Wednesday, February 27, 2008

ERISA, the US Supreme Court, and Your 401(k)

On February 22, 2008, the US Supreme Court handed down an ERISA decision that has the potential to create protections for a wide range of workplace benefits where none have existed . . . and it was a unanimous decision.

First, briefly, the alignment of justices is worth some mention. The outcome is unanimous, but there are three decisions. The majority opinion was written by Stevens and joined by Souter, Ginsburg, Breyer, and . . . Alito. Chief Justice Roberts wrote an opinion that concurred, in part, in the majority's reasoning and concurred in the judgment. Roberts' decision was joined by Kennedy. Last, Thomas wrote an opinion that Scalia joined - no surprise there - but it also concurred in the judgment.

ERISA was created under a very different healthcare and pension regime than we have today. Most of ERISA applies to defined benefit plans and provides a wide range of protections for them. It has weak to no remedies for the increasingly more prevalent defined contribution plans, for 401(k)s, and for a range of other benefits, such as health insurance.

What makes these weak to nonexisten ERISA remedies a problem is that ERISA also has far ranging preemption of any state law - defined broadly to include cases, statutes, and more.
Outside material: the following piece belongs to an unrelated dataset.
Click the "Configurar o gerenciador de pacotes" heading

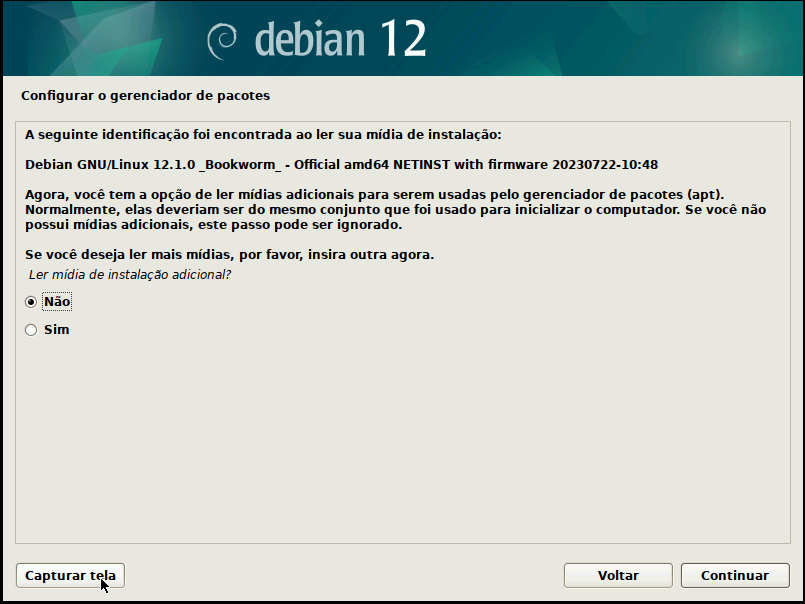(145, 96)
What this means is that what could be a state tort claim for medical malpractice or a breach of contract claim is preempted by ERISA - meaning you can only sue under ERISA.
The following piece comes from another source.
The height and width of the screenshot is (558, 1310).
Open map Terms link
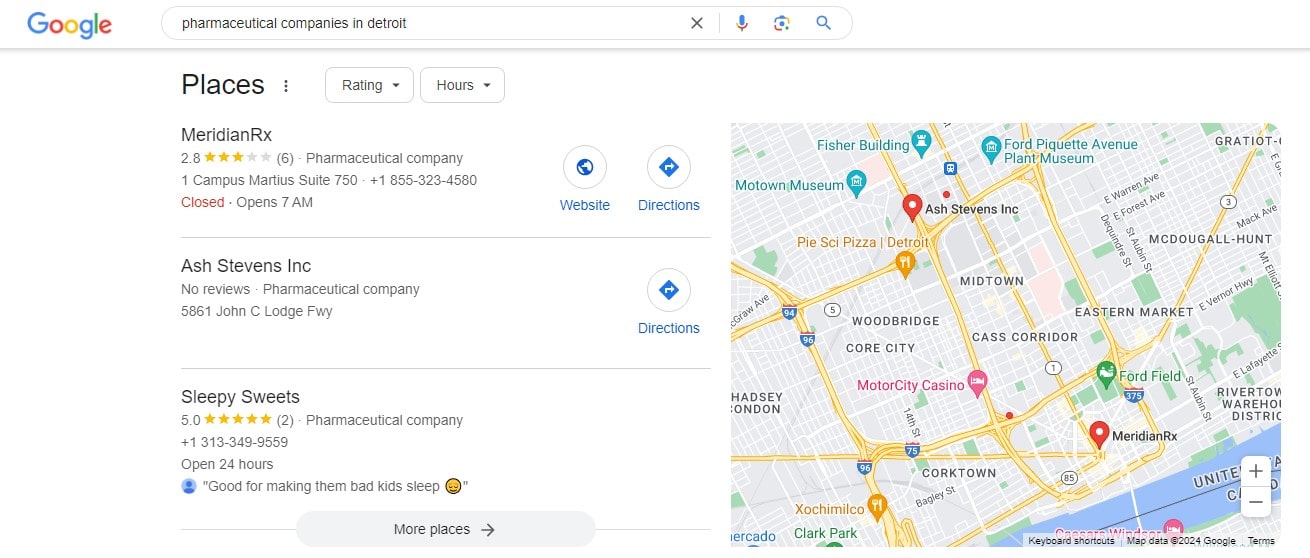coord(1261,541)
But ERISA's remedies are so weak that this often means no remedy.

What this new case, LaRue v. DeWolff Boberg & Assocs. Inc does is interpret one of ERISA's remedies sections, § 502, to provide a remedy. While a modest change, the reasoning creates the possibility of applying it to other claims.

So this is what is important about this case. And the surprise of unanimity. Not really a surprise, given Justice Ginsberg's plea for such a change in the Davila case of a few years ago. That plea came in a concurrence in another unanimous ERISA case which found no meaningful remedy for plaintiffs who had suffered terrible injuries.

Here is a description of LaRue from the Supreme Court's summary. I don't expect it to be an easy read. You have to know ERISA and the way it has been interpreted to fully appreciate it, but it will give enough information for those who don't to see what the case means.

Petitioner, a participant in a defined contribution pension plan, alleged that the plan administrator’s failure to follow petitioner’s investment directions “depleted” his interest in the plan by approximately $150,000 and amounted to a breach of fiduciary duty under the Employee Retirement Income Security Act of 1974 (ERISA). The District Court granted respondents judgment on the pleadings, and the Fourth Circuit affirmed. Relying on Massachusetts Mutual Life Ins. Co. v. Russell, 473 U. S. 134 , the Circuit held that ERISA §502(a)(2) provides remedies only for entire plans, not for individuals.

Held: Although §502(a)(2) does not provide a remedy for individual injuries distinct from plan injuries, it does authorize recovery for fiduciary breaches that impair the value of plan assets in a participant’s individual account. Section 502(a)(2) provides for suits to enforce the liability-creating provisions of §409, concerning breaches of fiduciary duties that harm plans. The principal statutory duties imposed by §409 relate to the proper management, administration, and investment of plan assets, with an eye toward ensuring that the benefits authorized by the plan are ultimately paid to plan participants. The misconduct that petitioner alleges falls squarely within that category, unlike the misconduct in Russell. There, the plaintiff received all of the benefits to which she was contractually entitled, but sought consequential damages arising from a delay in the processing of her claim. Russell’s emphasis on protecting the “entire plan” reflects the fact that the disability plan in Russell, as well as the typical pension plan at that time, promised participants a fixed benefit. Misconduct by such a plan’s administrators will not affect an individual’s entitlement to a defined benefit unless it creates or enhances the risk of default by the entire plan. For defined contribution plans, however, fiduciary misconduct need not threaten the entire plan’s solvency to reduce benefits below the amount that participants would otherwise receive. Whether a fiduciary breach diminishes plan assets payable to all participants or only to particular individuals, it creates the kind of harms that concerned §409’s draftsmen. Thus, Russell’s “entire plan” references, which accurately reflect §409’s operation in the defined benefit context, are beside the point in the defined contribution context.